Work to complete –
Apart from the pictures, every entry below must be given again exactly.

Data excerpts –
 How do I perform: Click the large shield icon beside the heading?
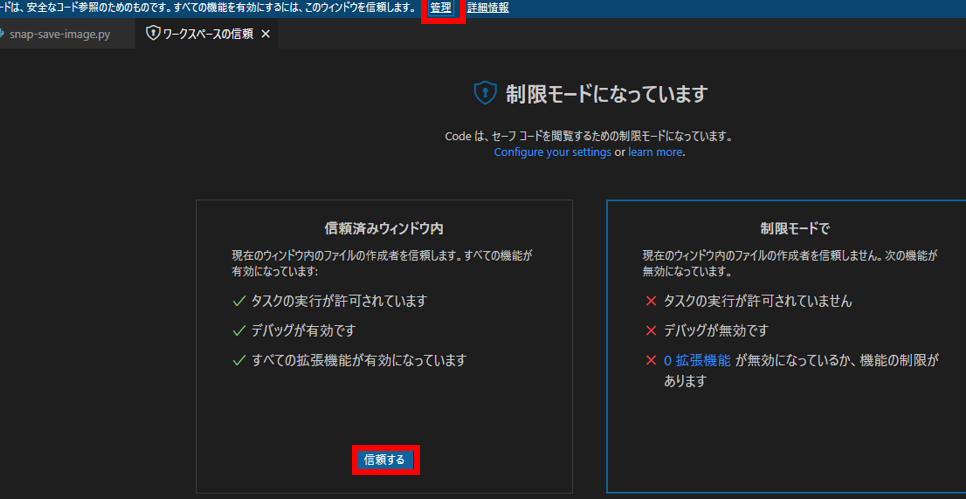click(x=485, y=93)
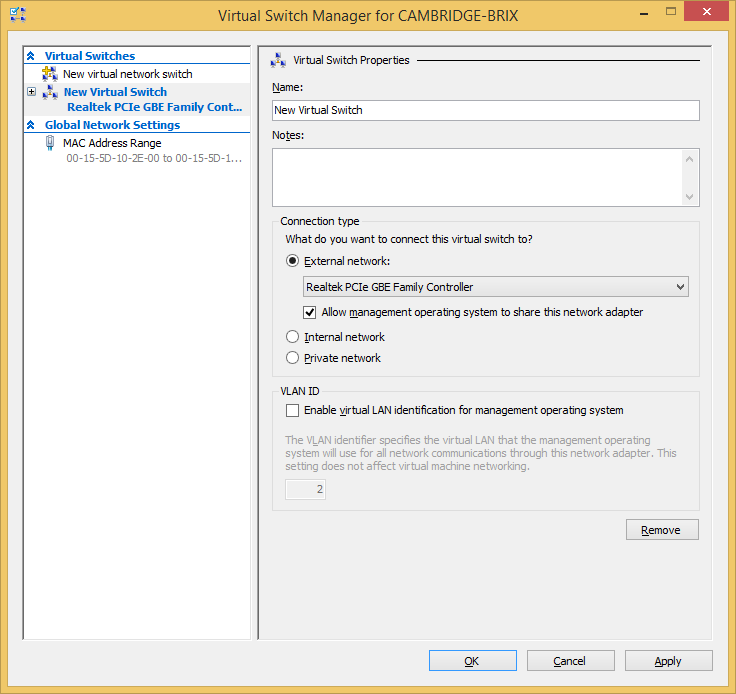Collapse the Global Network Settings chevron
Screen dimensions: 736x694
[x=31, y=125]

Solution to the exercise –
 How do I perform: Click the large shield icon beside the heading?
click(x=485, y=93)
Collapse the Global Network Settings chevron
Screen dimensions: 736x694
[x=31, y=125]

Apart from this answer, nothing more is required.